WHAT IS REQUIRED - Identify each line in the records below that contains the string "output", and copy every such line in full.

[Screen-element location records]
— start —

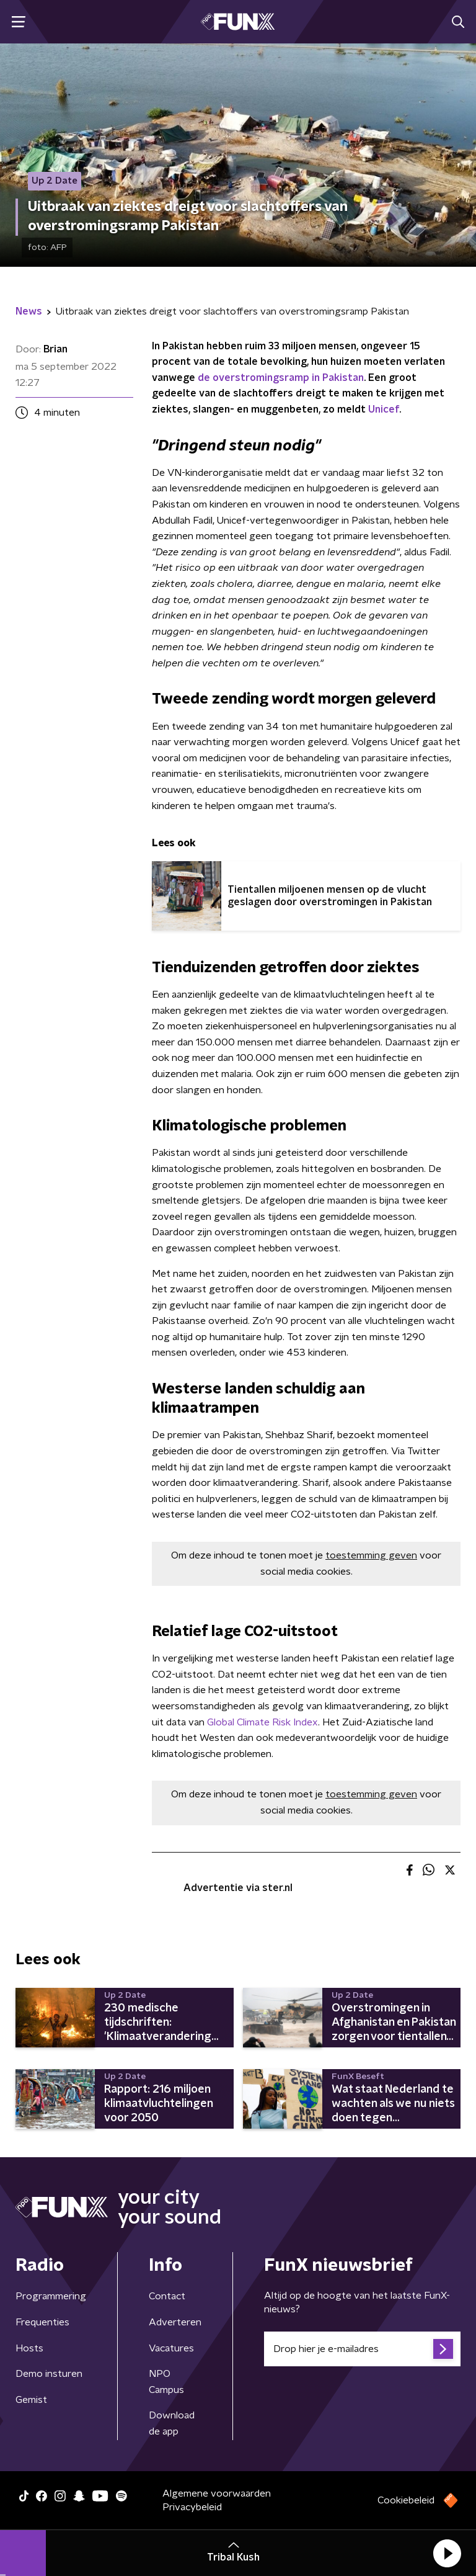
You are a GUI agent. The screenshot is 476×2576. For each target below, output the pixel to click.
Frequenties (42, 2322)
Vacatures (171, 2348)
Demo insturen (48, 2374)
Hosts (29, 2348)
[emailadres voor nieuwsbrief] (362, 2349)
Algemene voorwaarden (216, 2493)
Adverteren (175, 2322)
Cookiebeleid (405, 2500)
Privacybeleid (192, 2507)
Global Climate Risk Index (262, 1722)
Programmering (50, 2296)
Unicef (383, 409)
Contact (167, 2296)
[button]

— end —

FINAL RESULT -
You are a GUI agent. The screenshot is 476×2576. For each target below, output the pixel to click.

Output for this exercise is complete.